During each English lesson, assessment for learning is used and pupils are assessed and planning is adapted to suit the needs of groups, which are always flexible. Through rigorous assessment, the class teacher decides whether further English intervention is required or activities to enhance further development such as: handwriting interventions, phonics, focused reading interventions, focused writing interventions, speech and language, grammar interventions and fine/gross motor skills interventions. 
Summative assessments are entered into Target Tracker termly. Target Tracker is used to analyse gaps in children’s knowledge and gain an overview of specific groups of children across school. Progress across each year group is closely monitored by the English Leader and Senior Leadership Team. Monitoring will include: regular book looks, lesson observations, gathering evidence of good practice, pupil voice interviews, analysing data on Target Tracker and learning walks.

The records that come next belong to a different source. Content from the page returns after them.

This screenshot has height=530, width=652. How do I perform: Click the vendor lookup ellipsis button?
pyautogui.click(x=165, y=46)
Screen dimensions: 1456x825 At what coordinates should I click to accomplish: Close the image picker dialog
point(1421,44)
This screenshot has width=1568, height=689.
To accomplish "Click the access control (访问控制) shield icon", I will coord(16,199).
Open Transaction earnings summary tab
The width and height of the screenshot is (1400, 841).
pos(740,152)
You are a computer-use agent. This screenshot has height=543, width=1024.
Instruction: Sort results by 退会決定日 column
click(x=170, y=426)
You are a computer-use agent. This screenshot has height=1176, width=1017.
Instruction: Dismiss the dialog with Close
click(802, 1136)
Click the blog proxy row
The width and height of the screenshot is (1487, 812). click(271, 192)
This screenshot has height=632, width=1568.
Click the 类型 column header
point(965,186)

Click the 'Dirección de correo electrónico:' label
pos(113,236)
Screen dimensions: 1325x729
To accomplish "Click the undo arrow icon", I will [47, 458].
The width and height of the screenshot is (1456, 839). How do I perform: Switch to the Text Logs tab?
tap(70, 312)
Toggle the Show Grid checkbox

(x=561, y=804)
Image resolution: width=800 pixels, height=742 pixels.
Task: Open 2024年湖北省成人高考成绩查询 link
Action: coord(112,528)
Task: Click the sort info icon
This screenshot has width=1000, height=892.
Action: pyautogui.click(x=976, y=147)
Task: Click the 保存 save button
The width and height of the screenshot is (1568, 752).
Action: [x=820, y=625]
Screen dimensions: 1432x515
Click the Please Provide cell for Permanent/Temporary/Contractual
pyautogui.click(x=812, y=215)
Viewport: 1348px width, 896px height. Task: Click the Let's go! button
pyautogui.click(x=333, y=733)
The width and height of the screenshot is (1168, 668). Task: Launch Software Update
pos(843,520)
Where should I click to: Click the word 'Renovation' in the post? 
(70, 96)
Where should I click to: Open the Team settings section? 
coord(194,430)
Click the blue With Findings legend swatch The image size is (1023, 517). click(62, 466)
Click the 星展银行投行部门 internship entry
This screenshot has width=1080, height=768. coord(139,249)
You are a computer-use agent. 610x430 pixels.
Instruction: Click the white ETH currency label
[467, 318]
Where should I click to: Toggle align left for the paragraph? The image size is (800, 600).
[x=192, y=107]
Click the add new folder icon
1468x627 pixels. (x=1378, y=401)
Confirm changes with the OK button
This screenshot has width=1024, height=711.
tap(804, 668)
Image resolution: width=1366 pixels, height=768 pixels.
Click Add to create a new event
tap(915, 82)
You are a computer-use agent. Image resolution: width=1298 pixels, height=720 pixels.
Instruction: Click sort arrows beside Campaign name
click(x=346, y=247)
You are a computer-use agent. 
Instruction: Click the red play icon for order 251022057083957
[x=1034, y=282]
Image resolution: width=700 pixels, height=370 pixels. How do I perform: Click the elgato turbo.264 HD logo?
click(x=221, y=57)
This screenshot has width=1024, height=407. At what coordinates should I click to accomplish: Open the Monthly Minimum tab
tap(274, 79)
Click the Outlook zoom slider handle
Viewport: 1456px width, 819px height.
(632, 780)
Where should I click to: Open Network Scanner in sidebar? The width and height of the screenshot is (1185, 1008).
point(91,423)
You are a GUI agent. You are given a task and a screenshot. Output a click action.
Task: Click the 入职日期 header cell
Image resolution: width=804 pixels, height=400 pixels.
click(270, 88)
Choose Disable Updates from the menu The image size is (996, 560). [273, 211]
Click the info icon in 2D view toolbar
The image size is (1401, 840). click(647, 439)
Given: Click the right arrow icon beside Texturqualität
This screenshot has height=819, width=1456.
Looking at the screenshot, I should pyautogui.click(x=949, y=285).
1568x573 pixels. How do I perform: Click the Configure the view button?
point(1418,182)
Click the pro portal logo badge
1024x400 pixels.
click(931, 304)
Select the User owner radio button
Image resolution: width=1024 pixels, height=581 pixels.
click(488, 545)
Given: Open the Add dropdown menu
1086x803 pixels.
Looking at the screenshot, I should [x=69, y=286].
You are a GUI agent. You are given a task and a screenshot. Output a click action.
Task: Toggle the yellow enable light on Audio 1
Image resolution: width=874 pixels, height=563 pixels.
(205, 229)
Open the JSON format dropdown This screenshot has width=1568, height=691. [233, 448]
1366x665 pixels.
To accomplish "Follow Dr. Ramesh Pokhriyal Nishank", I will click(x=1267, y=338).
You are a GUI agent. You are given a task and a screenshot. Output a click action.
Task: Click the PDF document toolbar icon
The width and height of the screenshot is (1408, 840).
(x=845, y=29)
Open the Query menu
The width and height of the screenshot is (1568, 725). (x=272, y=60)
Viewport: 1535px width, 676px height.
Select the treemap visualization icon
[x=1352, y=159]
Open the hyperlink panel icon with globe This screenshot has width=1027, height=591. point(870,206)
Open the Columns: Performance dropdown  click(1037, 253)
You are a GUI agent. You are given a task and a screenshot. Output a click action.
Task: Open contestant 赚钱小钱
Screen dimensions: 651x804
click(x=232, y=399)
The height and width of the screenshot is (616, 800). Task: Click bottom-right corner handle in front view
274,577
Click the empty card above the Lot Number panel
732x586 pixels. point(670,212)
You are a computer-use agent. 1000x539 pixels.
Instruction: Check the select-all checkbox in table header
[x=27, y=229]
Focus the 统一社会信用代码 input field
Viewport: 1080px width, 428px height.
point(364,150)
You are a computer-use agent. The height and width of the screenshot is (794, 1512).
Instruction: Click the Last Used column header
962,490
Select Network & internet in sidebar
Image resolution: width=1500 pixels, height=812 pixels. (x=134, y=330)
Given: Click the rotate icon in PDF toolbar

The findings of monitoring will be used to inform next steps for the children and the implementation of English across the school as a whole.
At Roehampton Church School, we aim that by the end of KS2 all of our children have made considerable progress from their starting points in EYFS.  By the time our children are in upper KS2, all genres of writing are familiar to them and teaching can focus on creativity, writer’s craft, sustained writing and manipulation of grammar and punctuation skills.
Our children also become more confident, fluent readers, and they realise the importance of reading for pleasure along with reading for information and knowledge. By the end of KS2, we aspire that children are fluent, confident and able readers, who can access a range of texts for pleasure and enjoyment, as well as use their reading skills to unlock learning and all areas of the curriculum. We firmly believe that reading is the key to all learning and so the impact of our reading curriculum goes beyond the results of the statutory assessments.
As all aspects of English are an integral part of the curriculum, cross curricular writing standards and skills taught in English lessons are transferred into other subjects; this shows consolidation of skills, progression and a deeper understanding of how and when to use specific grammar, punctuation and grammar objectives.